Climate reconstructing; it sounds elusive. Climate, that’s
weather averaged out over a period of 30 years. But weather is so evanescent!
The wind, sunshine, rainfall we experience one day; how much is left of that
the next day? Let alone 30 years later. Climate
reconstruction therefore has to rely on indirect measures. You want to know how
windy it was at a given place, over a period of time? Find a place where
wind-blown dust would accumulate, and measure its grain size through time. It evidently
takes stronger winds to transport larger grains. And you have to be careful
that you’re not looking at a record of dust availability, but if you’ve ruled
that out, you may have managed to reconstruct
the elusive wind. Trying to reconstruct sunlight? You might manage to
find pollen of various species of plants; some that need more sunlight than
others. Rainfall? Try to find a dripstone cave; the stalagmites in it are
likely to have recorded that in their isotopic signature.

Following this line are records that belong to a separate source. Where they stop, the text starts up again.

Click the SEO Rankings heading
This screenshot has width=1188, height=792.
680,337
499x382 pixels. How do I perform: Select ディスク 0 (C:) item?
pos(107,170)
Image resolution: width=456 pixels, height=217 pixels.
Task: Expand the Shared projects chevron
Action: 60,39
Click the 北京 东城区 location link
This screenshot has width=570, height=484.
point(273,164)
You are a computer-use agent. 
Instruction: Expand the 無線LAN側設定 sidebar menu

One of the big and attention-grabbing factors of modern
climate change is sea ice. It is vanishing rapidly from the Northern hemisphere (see, for instance, here),
and, due to its reflective properties, that is not something that can or should
go unnoticed (see, for instance, here). But if
you want to understand it, and thus try to reconstruct its behaviour in the
past; how would you grasp that? If it melts it’s gone. But it’s not more gone
that the sunshine or the rain. Of course we have ways…
Thick sea ice
Big icebergs that have calved from a glacier are easy to
trace. During their time as a part of the glacier, they pick up material of all
kinds – from clay to boulders. And while they melt, they deposit that on the
sea floor as so-called ice rafted debris. An iceberg will
float into the open sea, where rivers can’t reach, rather soon, so if you find
coarse sediment in a region like that, you know who the culprit must have been.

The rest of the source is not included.